** start of ARTICLE **

The recognition and localization of rebar binding points are performed in two main stages. First, based on machine vision and deep learning techniques, the rebar binding points and their pose-defining keypoints are detected, and their three-dimensional spatial coordinates are obtained in the camera coordinate frame. Subsequently, using the hand–eye calibration results, the spatial coordinates of these keypoints are transformed from the camera coordinate frame to the manipulator base coordinate frame. Second, after acquiring the three-dimensional coordinates of all keypoints in the manipulator base frame, vector and matrix operations are employed to further compute the pose of the target rebar intersection with respect to the manipulator base coordinate frame. This provides accurate and reliable target pose information for subsequent manipulator path planning and rebar binding execution.
3.1.1. Rebar Binding Point Recognition
To obtain the three-dimensional pose information of rebar binding points, the recognition results are defined as follows. As illustrated in
Figure 2, the output includes the binding state of each rebar binding point, as well as the positions of five keypoints denoted as c, u, l, d, and r. These keypoints characterize the geometric structure of the rebar intersection region and provide essential spatial constraints for subsequent pose estimation of the target binding point.
Deep learning-based object detection methods exhibit strong robustness and good adaptability in complex environments. The YOLO family of algorithms [
39], as representative single-stage object detectors, achieves favorable real-time performance while maintaining competitive detection accuracy. Among them, YOLOv8 is a mature version that integrates pose and keypoint detection capabilities. Its pose model can directly output target keypoints, which effectively meets the requirements of binding state determination and spatial pose recognition for rebar binding points. Therefore, the YOLOv8n-pose model is selected as the baseline model for rebar binding point recognition in this study. As the smallest-scale network in the YOLOv8 family, YOLOv8n-pose offers relatively low computational complexity and fast inference speed while preserving high detection accuracy. However, in the rebar binding application scenario—characterized by limited onboard computing resources and complex working environments—there remains room for further improvement in real-time performance. To address this issue, this paper introduces targeted improvements to the network structure and loss function of the YOLOv8n-pose model, as detailed below.

** end of ARTICLE **

_GIVEN EXERCISE 1:_ According to the article on rebar binding points, mark each statement yes or no and quote the words from the article that decide it: (a) The keypoint coordinates are transformed from the manipulator base coordinate frame to the camera coordinate frame. (b) The recognition output gives the positions of five keypoints. (c) YOLOv8n-pose is the largest network in the YOLOv8 family.
_GIVEN EXERCISE 2:_ Using the article on rebar binding points, explain why YOLOv8n-pose was chosen as the baseline model for recognizing rebar binding points.

** start of DATASET RECORDS **

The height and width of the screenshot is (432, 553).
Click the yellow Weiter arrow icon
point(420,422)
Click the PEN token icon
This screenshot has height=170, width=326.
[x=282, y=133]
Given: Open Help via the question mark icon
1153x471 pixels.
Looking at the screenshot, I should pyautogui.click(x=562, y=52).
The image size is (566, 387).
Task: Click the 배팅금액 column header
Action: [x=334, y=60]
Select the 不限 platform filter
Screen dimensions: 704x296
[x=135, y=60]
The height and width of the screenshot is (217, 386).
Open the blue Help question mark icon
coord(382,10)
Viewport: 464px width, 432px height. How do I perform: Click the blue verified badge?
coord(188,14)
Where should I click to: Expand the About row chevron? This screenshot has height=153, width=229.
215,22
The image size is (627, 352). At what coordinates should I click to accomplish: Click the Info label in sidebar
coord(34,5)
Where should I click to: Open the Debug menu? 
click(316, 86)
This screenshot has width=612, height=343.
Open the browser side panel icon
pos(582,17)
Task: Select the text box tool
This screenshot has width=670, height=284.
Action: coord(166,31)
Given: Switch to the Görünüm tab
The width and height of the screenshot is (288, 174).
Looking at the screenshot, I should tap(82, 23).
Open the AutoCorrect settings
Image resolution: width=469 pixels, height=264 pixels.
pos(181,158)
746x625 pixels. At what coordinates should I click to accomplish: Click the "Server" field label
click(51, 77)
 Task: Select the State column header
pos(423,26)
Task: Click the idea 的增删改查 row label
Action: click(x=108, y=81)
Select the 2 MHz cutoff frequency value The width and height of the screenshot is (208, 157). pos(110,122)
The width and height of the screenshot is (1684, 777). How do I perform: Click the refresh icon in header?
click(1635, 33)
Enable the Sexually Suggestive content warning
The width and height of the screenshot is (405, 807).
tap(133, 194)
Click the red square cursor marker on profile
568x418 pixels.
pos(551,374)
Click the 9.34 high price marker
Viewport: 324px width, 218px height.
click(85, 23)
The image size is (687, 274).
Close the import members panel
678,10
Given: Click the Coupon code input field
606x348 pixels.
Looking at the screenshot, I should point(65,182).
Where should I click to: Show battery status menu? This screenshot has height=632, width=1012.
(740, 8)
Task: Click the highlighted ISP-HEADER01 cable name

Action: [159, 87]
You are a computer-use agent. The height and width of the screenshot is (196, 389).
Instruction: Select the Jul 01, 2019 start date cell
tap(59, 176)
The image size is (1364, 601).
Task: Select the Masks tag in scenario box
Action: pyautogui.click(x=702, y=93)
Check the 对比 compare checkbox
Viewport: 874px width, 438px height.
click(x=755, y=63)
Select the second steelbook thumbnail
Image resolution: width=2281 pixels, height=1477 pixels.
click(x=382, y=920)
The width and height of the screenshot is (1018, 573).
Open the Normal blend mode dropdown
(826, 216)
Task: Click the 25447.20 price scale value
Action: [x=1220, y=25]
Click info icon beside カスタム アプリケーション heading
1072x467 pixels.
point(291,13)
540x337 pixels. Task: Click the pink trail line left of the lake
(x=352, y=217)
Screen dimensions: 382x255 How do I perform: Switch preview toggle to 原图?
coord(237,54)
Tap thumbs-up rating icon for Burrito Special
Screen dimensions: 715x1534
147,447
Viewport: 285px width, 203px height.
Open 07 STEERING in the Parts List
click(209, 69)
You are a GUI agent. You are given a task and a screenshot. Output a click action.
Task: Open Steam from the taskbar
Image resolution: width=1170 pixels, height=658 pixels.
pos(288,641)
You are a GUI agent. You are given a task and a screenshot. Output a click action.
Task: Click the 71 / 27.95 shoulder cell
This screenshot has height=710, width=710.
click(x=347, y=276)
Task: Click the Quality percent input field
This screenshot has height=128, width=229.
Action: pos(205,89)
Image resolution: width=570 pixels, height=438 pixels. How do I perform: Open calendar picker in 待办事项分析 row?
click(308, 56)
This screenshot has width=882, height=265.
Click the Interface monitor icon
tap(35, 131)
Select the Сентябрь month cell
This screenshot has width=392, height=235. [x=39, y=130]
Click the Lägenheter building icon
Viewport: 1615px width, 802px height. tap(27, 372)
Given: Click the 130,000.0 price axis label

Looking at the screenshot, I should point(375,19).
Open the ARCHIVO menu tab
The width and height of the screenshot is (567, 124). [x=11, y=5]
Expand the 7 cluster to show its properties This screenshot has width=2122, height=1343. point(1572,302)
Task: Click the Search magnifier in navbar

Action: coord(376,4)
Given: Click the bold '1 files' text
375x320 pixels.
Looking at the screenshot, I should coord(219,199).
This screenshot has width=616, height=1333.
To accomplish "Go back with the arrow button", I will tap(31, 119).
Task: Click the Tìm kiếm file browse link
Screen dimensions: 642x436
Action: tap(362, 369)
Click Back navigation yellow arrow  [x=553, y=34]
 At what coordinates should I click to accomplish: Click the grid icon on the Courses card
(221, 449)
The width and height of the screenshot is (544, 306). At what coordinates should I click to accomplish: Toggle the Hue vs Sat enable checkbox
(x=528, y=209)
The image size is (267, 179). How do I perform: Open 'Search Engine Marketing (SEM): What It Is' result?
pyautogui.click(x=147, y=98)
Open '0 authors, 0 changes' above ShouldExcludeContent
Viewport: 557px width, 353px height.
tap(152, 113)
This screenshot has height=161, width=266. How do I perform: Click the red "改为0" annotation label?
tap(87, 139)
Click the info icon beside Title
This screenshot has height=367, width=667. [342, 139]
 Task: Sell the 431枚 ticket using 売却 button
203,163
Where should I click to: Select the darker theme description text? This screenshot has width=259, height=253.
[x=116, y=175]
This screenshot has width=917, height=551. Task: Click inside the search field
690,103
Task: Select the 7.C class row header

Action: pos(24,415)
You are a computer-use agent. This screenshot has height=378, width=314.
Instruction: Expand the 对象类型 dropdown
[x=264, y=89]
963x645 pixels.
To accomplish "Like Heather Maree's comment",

** end of DATASET RECORDS **

_TASK OUTPUT 1:_
(a) No: "the spatial coordinates of these keypoints are transformed from the camera coordinate frame to the manipulator base coordinate frame."
(b) Yes: "the positions of five keypoints denoted as c, u, l, d, and r."
(c) No: "As the smallest-scale network in the YOLOv8 family."

_TASK OUTPUT 2:_ YOLOv8's pose model can output target keypoints directly, which meets the requirements for determining binding state and recognizing the spatial pose of rebar binding points. YOLOv8n-pose is the smallest network in the YOLOv8 family. It has relatively low computational complexity and fast inference speed while keeping high detection accuracy.